I told her, "If you were dead, then no one would be here to say this."
But she was trembling, and she said, "I am dead! What will happen to my children?" Even after we carried her out of the car she was trembling and saying the same thing: "What will happen to my children? I am dead!" It took at least half an hour for her to calm down.
She missed the point. It was such a beautiful thing: suddenly she could have stopped everything. And one couldn't do anything. The car was falling from the bridge, so her activity was not needed at all. One couldn't do anything. But still the mind can create activity. She started thinking about her children, and then she began crying, "I am dead!" A subtle moment was missed.
In dangerous situations the mind stops automatically. Why? Because mind is a mechanism and it can work with only routine things -- that which it has been trained to do.

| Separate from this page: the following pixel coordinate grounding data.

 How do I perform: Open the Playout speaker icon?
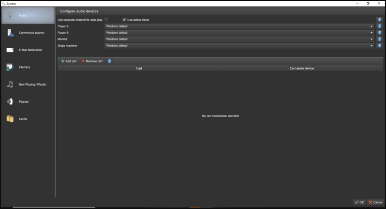(x=10, y=102)
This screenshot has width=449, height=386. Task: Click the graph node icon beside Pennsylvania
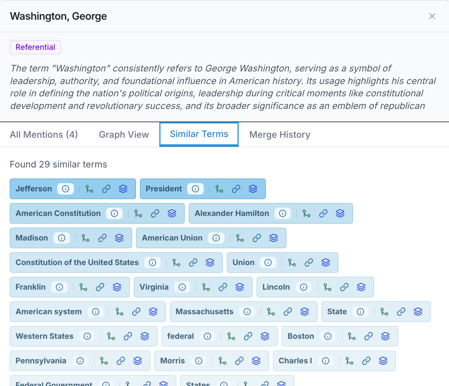pos(104,361)
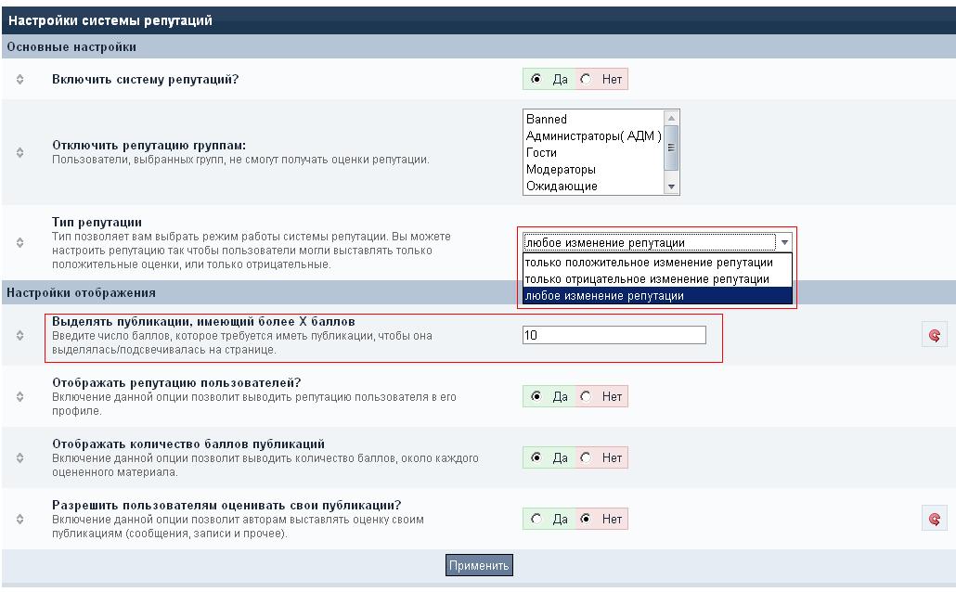Select "Нет" for "Включить систему репутаций?"
Screen dimensions: 956x592
(x=586, y=80)
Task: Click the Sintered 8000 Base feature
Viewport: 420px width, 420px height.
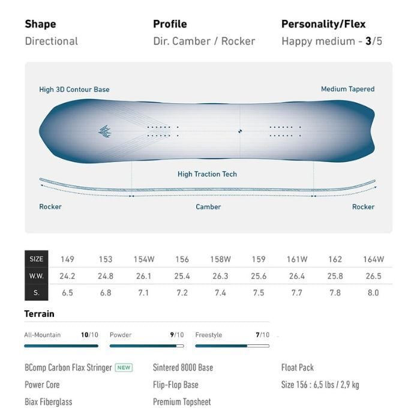Action: (x=183, y=367)
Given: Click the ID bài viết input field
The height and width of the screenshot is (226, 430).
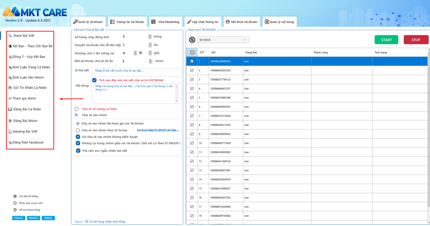Looking at the screenshot, I should click(136, 72).
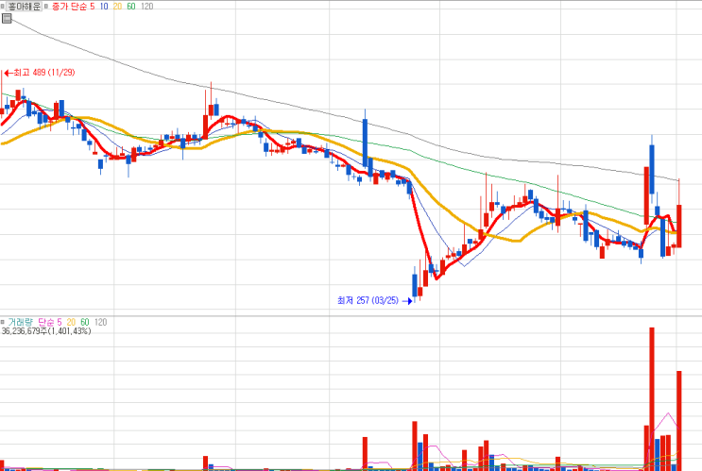Click the 최고 489 (11/29) high marker
Image resolution: width=702 pixels, height=471 pixels.
click(40, 73)
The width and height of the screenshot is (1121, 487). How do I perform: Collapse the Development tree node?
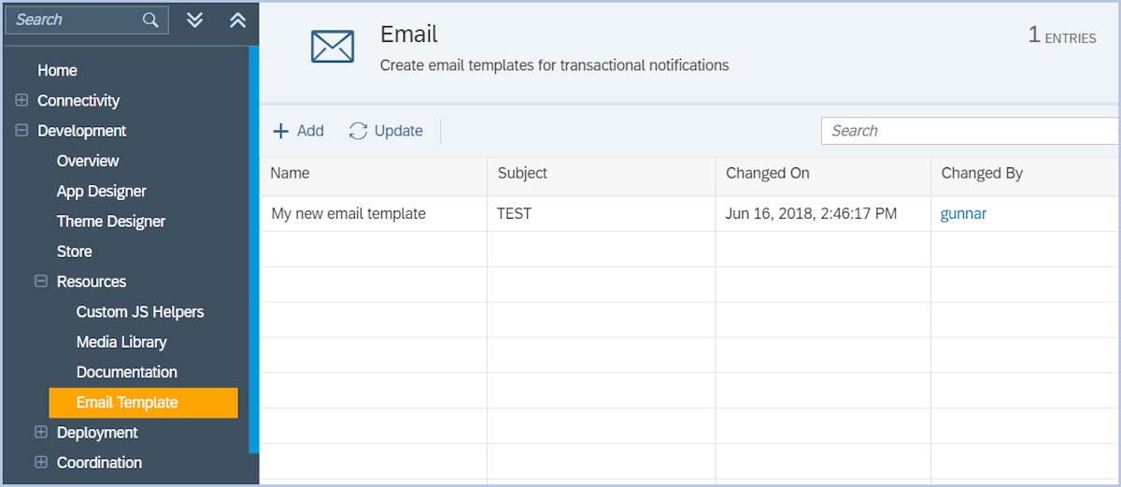pos(21,131)
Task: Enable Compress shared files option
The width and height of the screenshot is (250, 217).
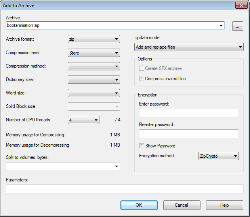Action: (142, 79)
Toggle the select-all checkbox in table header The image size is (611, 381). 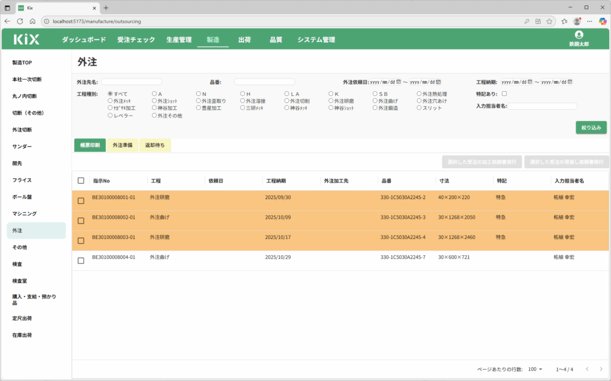[81, 181]
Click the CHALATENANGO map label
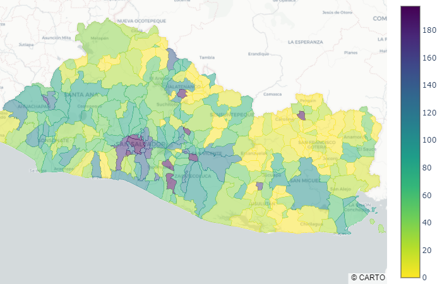This screenshot has width=442, height=284. point(181,86)
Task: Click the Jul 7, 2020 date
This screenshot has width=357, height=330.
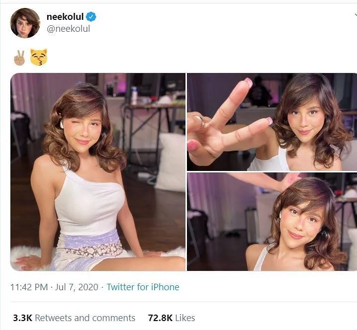Action: coord(77,287)
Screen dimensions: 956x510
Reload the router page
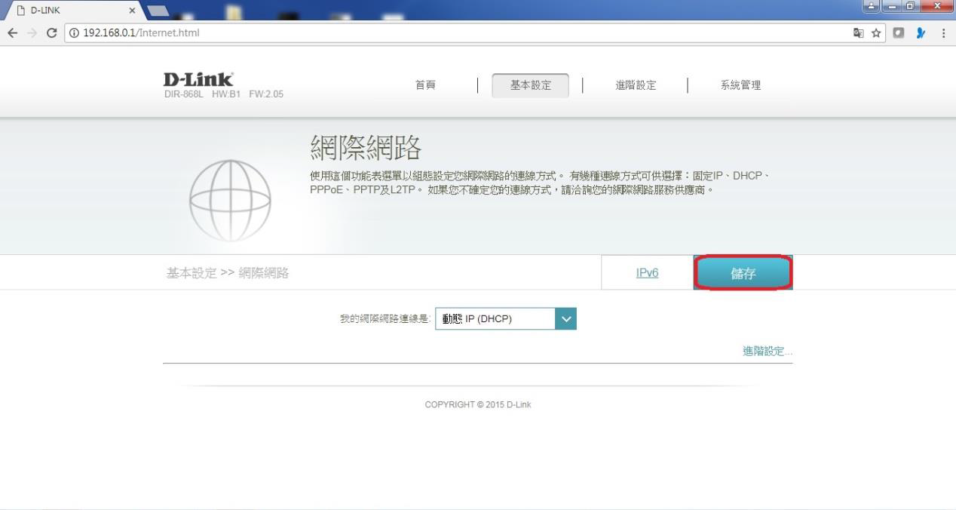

You cannot train your mind for accidents, otherwise they would not be called accidents. If you are ready, if you have passed through rehearsals, then they are not accidents. `Accident' means that the mind is not ready to do anything. The thing is so sudden, it leaps from the unknown -- mind cannot do anything. It is not ready, it is not trained for it. It is bound to stop unless you start something else, unless you start something for which you are trained.
This woman who was crying about her children was not at all attentive to what was happening. She was not even aware that she was alive. The present moment was not in her focus of consciousness. She had moved away from the situation to her children, to death and to other things. She had escaped. As far as her attention was concerned, she had escaped from the situation completely.
But as far as the situation was concerned, nothing could be done; one could only be aware. Whatsoever was happening was happening. One could only be aware. As far as the present moment is concerned, in an accident what can you do? It is already beyond you, and the mind is not prepared for it. The mind cannot function, so the mind stops.
That is why dangers have a secret appeal, an intrinsic appeal: they are meditative moments. If you race a car and it goes beyond ninety miles per hour, and then beyond one hundred and then beyond one hundred and ten and beyond one hundred and twenty, then a situation comes in which anything can happen and you will not be able to do anything. Now really, the car is beyond control, going beyond control. Suddenly the mind cannot function; it is not ready for it. That is the thrill of speed -- because a silence creeps in, you are thrown to the center.